Text shown:
2024-03-04 19:34:04

by Smita Koralahalli

[permalink] [raw]
Subject: Re: [PATCH pci-next] pci/edr: Ignore Surprise Down error on hot removal

Hi Ethan,

On 3/4/2024 3:58 AM, Lukas Wunner wrote:
> On Mon, Mar 04, 2024 at 04:08:19AM -0500, Ethan Zhao wrote:
>> Per PCI firmware spec r3.3 sec 4.6.12, for firmware first mode DPC
>> handling path, FW should clear UC errors logged by port and bring link
>> out of DPC, but because of ambiguity of wording in the spec, some BIOSes
>> doesn't clear the surprise down error and the error bits in pci status,
>> still notify OS to handle it. thus following trick is needed in EDR when
>> double reporting (hot removal interrupt && dpc notification) is hit.

Please correct me if I'm wrong.

When there is double reporting (hot removal interrupt && dpc
notification), won't the DPC handler be called always which takes care
of clearing the surprise down errors? Do we need it again from EDR handler?

Thanks
Smita

>
> Please provide more detailed information about the hardware and BIOS
> affected by this.

Stored data:

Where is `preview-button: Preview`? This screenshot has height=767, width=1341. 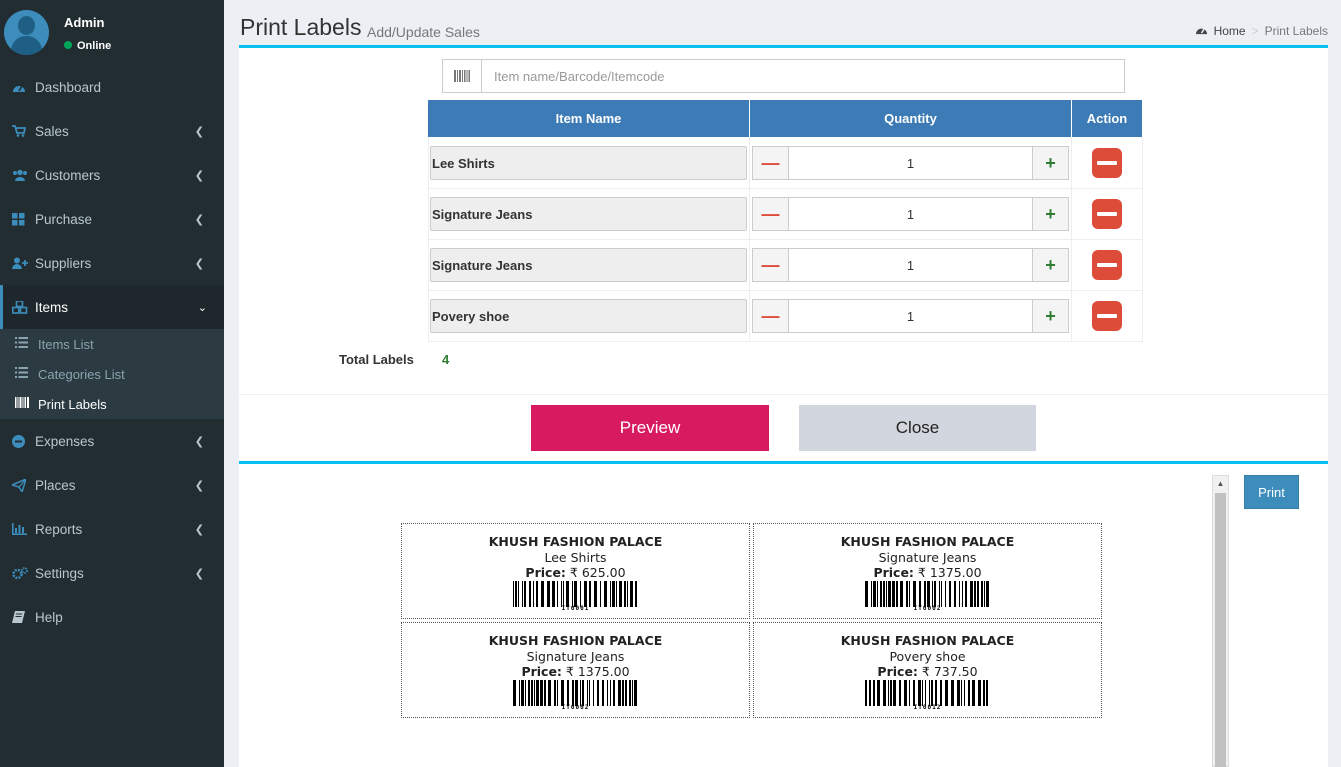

Directive 1: In the mailing-list reply about the Surprise Down error patch, why does the quoted patch description say the trick in EDR is needed when double reporting is hit? Answer in one to three sentences.
Directive 2: Pick up the mailing-list reply about the Surprise Down error patch after its last line and carry it forward.

Task response 1: Per PCI firmware spec r3.3 sec 4.6.12, firmware in the firmware-first DPC handling path should clear the uncorrectable errors logged by the port and bring the link out of DPC. Because the spec's wording is ambiguous, some BIOSes don't clear the surprise down error and the error bits in PCI status, yet still notify the OS to handle it. That is why the trick is needed in EDR when a hot removal interrupt and a DPC notification both arrive.

Task response 2:
>
>
>> -static void dpc_handle_surprise_removal(struct pci_dev *pdev)
>> +bool dpc_handle_surprise_removal(struct pci_dev *pdev)
>> {
>> + if (!dpc_is_surprise_removal(pdev))
>> + return false;
>
> This change of moving dpc_is_surprise_removal() into
> dpc_handle_surprise_removal() seems unrelated to the problem at hand.
>
> Please drop it if it's unnecessary to fix the issue.
>
>
>> --- a/drivers/pci/pcie/edr.c
>> +++ b/drivers/pci/pcie/edr.c
>> @@ -184,6 +184,9 @@ static void edr_handle_event(acpi_handle handle, u32 event, void *data)
>> goto send_ost;
>> }
>>
>> + if (dpc_handle_surprise_removal(edev))
>> + goto send_ost;
>> +
>> dpc_process_error(edev);
>> pci_aer_raw_clear_status(edev);
>
> This seems to be the only necessary change. Please reduce the
> patch to contain only it and no other refactoring.
>
> Please capitalize the "PCI/EDR: " prefix in the subject and add
> a Fixes tag.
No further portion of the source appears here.